§ **AVAILABLE RECORDS**:
= Beginning of Section =
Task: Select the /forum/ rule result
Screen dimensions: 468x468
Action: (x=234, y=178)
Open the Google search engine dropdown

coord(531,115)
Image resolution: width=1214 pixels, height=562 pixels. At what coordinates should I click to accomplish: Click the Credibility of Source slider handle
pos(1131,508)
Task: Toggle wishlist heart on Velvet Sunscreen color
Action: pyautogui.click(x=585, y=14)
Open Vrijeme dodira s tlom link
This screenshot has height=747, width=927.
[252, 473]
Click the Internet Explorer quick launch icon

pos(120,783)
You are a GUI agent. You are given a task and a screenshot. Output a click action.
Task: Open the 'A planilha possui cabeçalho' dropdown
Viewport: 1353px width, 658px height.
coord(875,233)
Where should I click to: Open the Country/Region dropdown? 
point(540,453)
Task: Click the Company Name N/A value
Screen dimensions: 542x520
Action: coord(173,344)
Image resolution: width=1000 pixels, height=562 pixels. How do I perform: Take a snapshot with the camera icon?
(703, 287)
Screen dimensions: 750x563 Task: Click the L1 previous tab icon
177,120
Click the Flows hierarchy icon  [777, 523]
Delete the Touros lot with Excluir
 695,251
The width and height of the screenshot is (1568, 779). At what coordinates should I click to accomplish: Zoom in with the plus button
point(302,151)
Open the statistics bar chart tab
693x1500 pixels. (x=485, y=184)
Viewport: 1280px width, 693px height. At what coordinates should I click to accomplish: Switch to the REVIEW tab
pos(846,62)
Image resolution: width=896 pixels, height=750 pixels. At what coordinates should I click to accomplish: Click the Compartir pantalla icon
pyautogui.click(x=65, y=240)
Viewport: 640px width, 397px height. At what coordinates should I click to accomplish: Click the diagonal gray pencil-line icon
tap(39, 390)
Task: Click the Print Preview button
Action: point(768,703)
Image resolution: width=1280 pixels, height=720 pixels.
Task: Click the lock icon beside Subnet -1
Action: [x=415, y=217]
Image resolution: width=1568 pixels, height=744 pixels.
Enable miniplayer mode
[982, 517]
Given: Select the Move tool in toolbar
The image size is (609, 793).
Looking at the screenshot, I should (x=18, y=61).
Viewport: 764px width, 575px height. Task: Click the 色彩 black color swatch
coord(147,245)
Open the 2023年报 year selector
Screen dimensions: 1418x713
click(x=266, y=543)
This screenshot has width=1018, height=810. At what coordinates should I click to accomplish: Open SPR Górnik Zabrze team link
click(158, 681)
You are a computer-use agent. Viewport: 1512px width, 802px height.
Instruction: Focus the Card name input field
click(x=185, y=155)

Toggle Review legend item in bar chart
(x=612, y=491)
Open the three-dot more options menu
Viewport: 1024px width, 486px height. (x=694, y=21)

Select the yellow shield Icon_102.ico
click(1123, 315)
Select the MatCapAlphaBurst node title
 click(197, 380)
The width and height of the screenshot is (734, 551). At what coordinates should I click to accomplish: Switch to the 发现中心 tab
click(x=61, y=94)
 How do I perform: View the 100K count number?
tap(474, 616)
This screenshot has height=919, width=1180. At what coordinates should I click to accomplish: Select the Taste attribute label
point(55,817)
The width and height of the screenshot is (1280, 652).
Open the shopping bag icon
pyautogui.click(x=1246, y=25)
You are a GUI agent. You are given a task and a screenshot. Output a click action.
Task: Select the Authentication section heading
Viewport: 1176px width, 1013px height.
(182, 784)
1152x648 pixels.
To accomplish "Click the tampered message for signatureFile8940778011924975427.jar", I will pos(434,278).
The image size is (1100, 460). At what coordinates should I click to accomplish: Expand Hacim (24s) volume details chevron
= End of Section =
§ **TASK DESCRIPTION**: Print the entries above exactly as they were written, down to the last line.

§ **ANSWER TO THIS PROBLEM**:
Task: Select the /forum/ rule result
Screen dimensions: 468x468
Action: (x=234, y=178)
Open the Google search engine dropdown

coord(531,115)
Image resolution: width=1214 pixels, height=562 pixels. At what coordinates should I click to accomplish: Click the Credibility of Source slider handle
pos(1131,508)
Task: Toggle wishlist heart on Velvet Sunscreen color
Action: pyautogui.click(x=585, y=14)
Open Vrijeme dodira s tlom link
This screenshot has height=747, width=927.
[252, 473]
Click the Internet Explorer quick launch icon

pos(120,783)
You are a GUI agent. You are given a task and a screenshot. Output a click action.
Task: Open the 'A planilha possui cabeçalho' dropdown
Viewport: 1353px width, 658px height.
coord(875,233)
Where should I click to: Open the Country/Region dropdown? 
point(540,453)
Task: Click the Company Name N/A value
Screen dimensions: 542x520
Action: coord(173,344)
Image resolution: width=1000 pixels, height=562 pixels. How do I perform: Take a snapshot with the camera icon?
(703, 287)
Screen dimensions: 750x563 Task: Click the L1 previous tab icon
177,120
Click the Flows hierarchy icon  [777, 523]
Delete the Touros lot with Excluir
 695,251
The width and height of the screenshot is (1568, 779). At what coordinates should I click to accomplish: Zoom in with the plus button
point(302,151)
Open the statistics bar chart tab
693x1500 pixels. (x=485, y=184)
Viewport: 1280px width, 693px height. At what coordinates should I click to accomplish: Switch to the REVIEW tab
pos(846,62)
Image resolution: width=896 pixels, height=750 pixels. At what coordinates should I click to accomplish: Click the Compartir pantalla icon
pyautogui.click(x=65, y=240)
Viewport: 640px width, 397px height. At what coordinates should I click to accomplish: Click the diagonal gray pencil-line icon
tap(39, 390)
Task: Click the Print Preview button
Action: point(768,703)
Image resolution: width=1280 pixels, height=720 pixels.
Task: Click the lock icon beside Subnet -1
Action: [x=415, y=217]
Image resolution: width=1568 pixels, height=744 pixels.
Enable miniplayer mode
[982, 517]
Given: Select the Move tool in toolbar
The image size is (609, 793).
Looking at the screenshot, I should (x=18, y=61).
Viewport: 764px width, 575px height. Task: Click the 色彩 black color swatch
coord(147,245)
Open the 2023年报 year selector
Screen dimensions: 1418x713
click(x=266, y=543)
This screenshot has width=1018, height=810. At what coordinates should I click to accomplish: Open SPR Górnik Zabrze team link
click(158, 681)
You are a computer-use agent. Viewport: 1512px width, 802px height.
Instruction: Focus the Card name input field
click(x=185, y=155)

Toggle Review legend item in bar chart
(x=612, y=491)
Open the three-dot more options menu
Viewport: 1024px width, 486px height. (x=694, y=21)

Select the yellow shield Icon_102.ico
click(1123, 315)
Select the MatCapAlphaBurst node title
 click(197, 380)
The width and height of the screenshot is (734, 551). At what coordinates should I click to accomplish: Switch to the 发现中心 tab
click(x=61, y=94)
 How do I perform: View the 100K count number?
tap(474, 616)
This screenshot has height=919, width=1180. At what coordinates should I click to accomplish: Select the Taste attribute label
point(55,817)
The width and height of the screenshot is (1280, 652).
Open the shopping bag icon
pyautogui.click(x=1246, y=25)
You are a GUI agent. You are given a task and a screenshot. Output a click action.
Task: Select the Authentication section heading
Viewport: 1176px width, 1013px height.
(182, 784)
1152x648 pixels.
To accomplish "Click the tampered message for signatureFile8940778011924975427.jar", I will pos(434,278).
The image size is (1100, 460). At what coordinates should I click to accomplish: Expand Hacim (24s) volume details chevron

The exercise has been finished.